OAPEC is regarded as a regional, specialized international organization focusing on organizing cooperation in oil development, collective projects, and regional integration.

== Organizational structure ==
OAPEC consists of the Council of Ministers that holds the supreme authority over the Executive Bureau, the General Secretariat, and the Judicial Tribunal. The Council of Ministers is formed by each member state's minister of petroleum and they work together to construct general policy and ensure the organization's goals and actions are being achieved and implemented. The Executive Bureau assists the Council of Ministers by meet at least three times a year to review the budget, approve staff regulations, and develops an agenda for the Council of Ministers depending on their analyses of the organizations activities. One senior official from each member state serves on the Executive Bureau.

The General Secretariat is led by the Secretary General, who is currently Jamal Essa Al Loughani, and includes four departments: Finance and Administrative Affairs; Information and Library; Economics; and Technical Affairs. The Economics Department and the Technical Affairs Department jointly form the Arab Center for Energy Studies, established in 1983.

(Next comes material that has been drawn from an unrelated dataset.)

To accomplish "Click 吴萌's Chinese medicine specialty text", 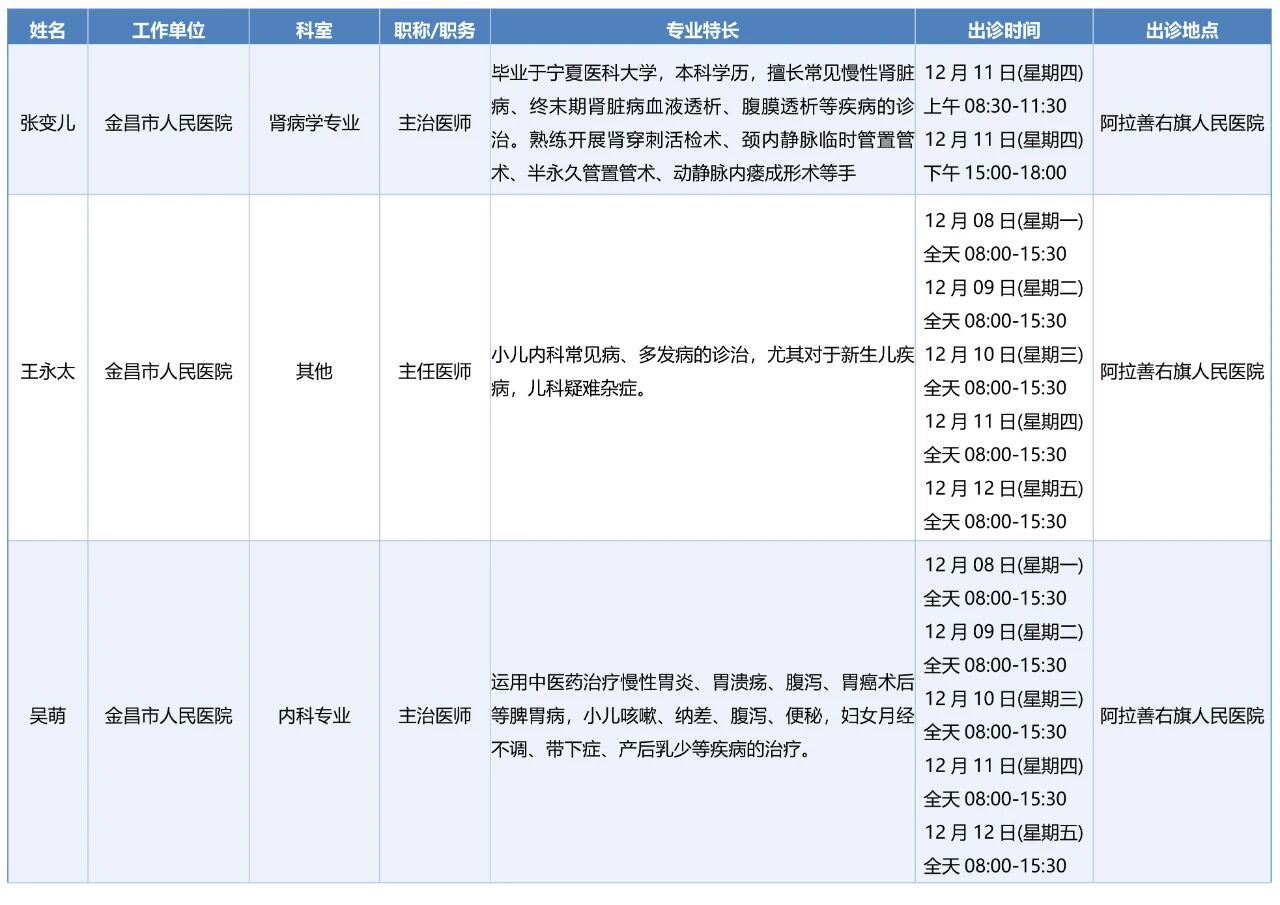I will pos(702,716).
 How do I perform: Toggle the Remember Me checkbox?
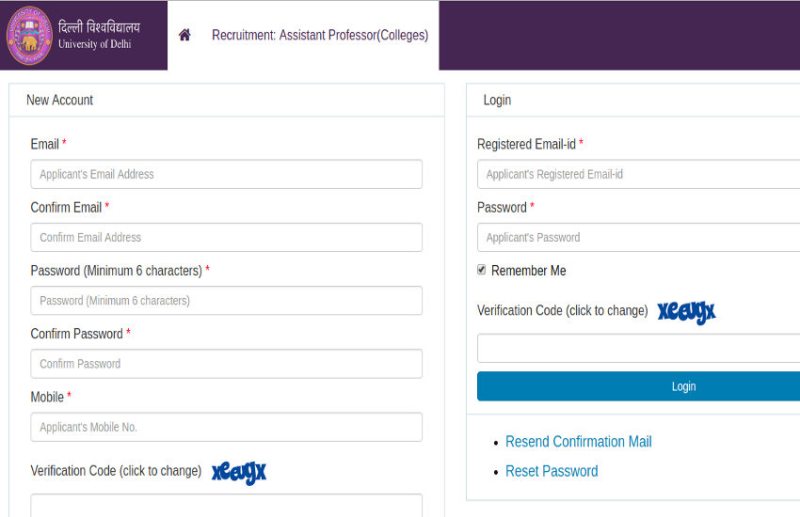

The Judicial Tribunal mitigates disputes between member states; interpretations of the OAPEC Agreement; disputes with a petroleum company operating in its member states' territory, and anything else that falls into OAPEC's jurisdiction or that the Council of Ministers submits to the tribunal. The Judicial Tribunal must unevenly consist of at least seven and no more than eleven judges from Arab countries. The tribunal's judgments are final and binding, and will be enforceable within the territories of residing members.

== Member countries ==
As of December 2020, OAPEC has 11 member countries, 6 of which are also OPEC members. Sudan, Somalia, and Somaliland are not members. Somalia has oil drills planned with concession company TPAO in sea regions offshore, and the breakaway region of Somaliland has advanced oil drills in production agreement contracts as part of Arab League countries With OPEC membership planned, Somalia oil estimates are around 30 billion barrels of crude.